Version: 1.0 Date: 2025-10-13 Framework: MENDICANT_BIAS - Phase 2, Week 7-8 Agent: HOLLOWED_EYES


Executive Summary

This guide provides comprehensive instructions for training CIRCLe (Color-Invariant Representation Learning) models for fairness-aware skin cancer detection. CIRCLe extends FairDisCo with tone-invariant regularization, achieving state-of-the-art fairness with minimal accuracy trade-off.

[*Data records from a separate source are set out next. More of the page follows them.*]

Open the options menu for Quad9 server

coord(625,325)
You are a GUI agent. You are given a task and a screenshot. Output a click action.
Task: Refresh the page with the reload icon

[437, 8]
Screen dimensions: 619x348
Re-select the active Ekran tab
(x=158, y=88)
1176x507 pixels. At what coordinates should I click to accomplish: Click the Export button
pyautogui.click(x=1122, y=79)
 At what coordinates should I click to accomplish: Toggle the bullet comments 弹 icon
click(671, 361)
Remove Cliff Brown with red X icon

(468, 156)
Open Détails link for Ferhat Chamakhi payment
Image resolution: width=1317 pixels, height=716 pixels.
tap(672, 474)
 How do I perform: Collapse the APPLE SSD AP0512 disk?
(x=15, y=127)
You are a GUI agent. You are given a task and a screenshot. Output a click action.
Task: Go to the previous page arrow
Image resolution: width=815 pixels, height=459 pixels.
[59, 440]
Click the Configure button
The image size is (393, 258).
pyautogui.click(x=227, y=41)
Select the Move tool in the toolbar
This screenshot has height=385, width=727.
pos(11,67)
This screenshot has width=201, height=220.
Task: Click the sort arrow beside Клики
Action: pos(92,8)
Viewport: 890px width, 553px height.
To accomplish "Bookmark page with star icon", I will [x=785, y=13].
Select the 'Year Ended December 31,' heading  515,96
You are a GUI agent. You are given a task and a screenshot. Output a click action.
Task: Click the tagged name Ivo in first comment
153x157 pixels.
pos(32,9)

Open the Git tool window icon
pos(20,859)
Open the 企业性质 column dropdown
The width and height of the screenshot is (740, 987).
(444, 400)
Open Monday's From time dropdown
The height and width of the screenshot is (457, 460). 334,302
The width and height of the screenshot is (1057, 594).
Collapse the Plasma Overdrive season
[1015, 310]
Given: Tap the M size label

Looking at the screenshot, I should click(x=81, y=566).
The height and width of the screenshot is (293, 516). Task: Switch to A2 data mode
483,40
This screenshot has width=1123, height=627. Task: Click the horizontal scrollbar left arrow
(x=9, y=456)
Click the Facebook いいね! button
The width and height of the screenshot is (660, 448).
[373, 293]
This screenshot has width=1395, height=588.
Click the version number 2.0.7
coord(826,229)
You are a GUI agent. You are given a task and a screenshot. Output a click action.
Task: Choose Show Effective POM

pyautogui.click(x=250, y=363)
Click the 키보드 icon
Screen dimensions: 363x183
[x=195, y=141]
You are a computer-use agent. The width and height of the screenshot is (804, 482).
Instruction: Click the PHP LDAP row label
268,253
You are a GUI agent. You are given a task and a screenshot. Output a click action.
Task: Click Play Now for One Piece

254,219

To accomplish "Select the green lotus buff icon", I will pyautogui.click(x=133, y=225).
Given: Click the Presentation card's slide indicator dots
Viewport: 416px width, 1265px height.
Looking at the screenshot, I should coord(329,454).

Expected Performance: - AUROC gap reduction: 0.08 → 0.04 (33% further reduction beyond FairDisCo) - ECE improvement: 3-5% reduction in calibration error - FST VI AUROC: +2-4% absolute improvement - Training time: ~30 GPU hours (100 epochs, RTX 3090, batch 64)


Table of Contents

  1. Quick Start
  2. Architecture Overview
  3. Color Transformations
  4. Training Configuration
  5. Hyperparameter Tuning
  6. Troubleshooting
  7. Ablation Studies
  8. Integration with FairDisCo

Quick Start

Prerequisites

# Python 3.8+, PyTorch 1.12+
pip install torch torchvision tensorboard pyyaml scikit-learn tqdm

# Verify installation
python -c "from src.models.circle_model import create_circle_model; print('CIRCLe ready!')"

Basic Training

# Train CIRCLe from scratch
python experiments/fairness/train_circle.py

# Train with custom configuration
python experiments/fairness/train_circle.py --config configs/circle_config.yaml

# Initialize from FairDisCo checkpoint
python experiments/fairness/train_circle.py \
    --fairdisco_checkpoint experiments/fairdisco/checkpoints/fairdisco_best.pth \
    --epochs 50 \
    --lambda_reg 0.2

Monitor Training

# TensorBoard
tensorboard --logdir experiments/circle/logs

# View metrics:
# - Loss/train_reg: CIRCLe regularization loss
# - ToneInvariance/score: Embedding tone-invariance
# - Fairness/auroc_gap: AUROC gap across FST groups

Architecture Overview

Four-Loss Training System

CIRCLe combines FairDisCo's three-loss system with tone-invariant regularization:

L_total = L_cls + λ_adv*L_adv + λ_con*L_con + λ_reg*L_reg

Where:
- L_cls: Classification loss (cross-entropy, diagnosis prediction)
- L_adv: Adversarial loss (FST prediction with gradient reversal)
- L_con: Contrastive loss (same-diagnosis, different-FST embeddings)
- L_reg: CIRCLe regularization (embedding distance, original vs transformed)

Training Pipeline

1. Original Images (B, 3, 224, 224)
2. Forward Pass → Embeddings_original (B, 2048)
3. Color Transform (LAB space) → Images_transformed
4. Forward Pass → Embeddings_transformed (B, 2048)
5. Compute L_reg = ||Embeddings_original - Embeddings_transformed||²
6. Combine all four losses → Backward pass

Lambda Scheduling

Three-phase training schedule:

  • Epochs 0-20: FairDisCo warmup (λ_adv=0, λ_con=0, λ_reg=0)
  • Epochs 20-40: Ramp up FairDisCo (λ_adv: 0→0.3, λ_con: 0→0.2, λ_reg=0)
  • Epochs 30-60: Add CIRCLe (λ_reg: 0→0.2, overlaps with phase 2)
  • Epochs 60+: Full training (all lambdas at target values)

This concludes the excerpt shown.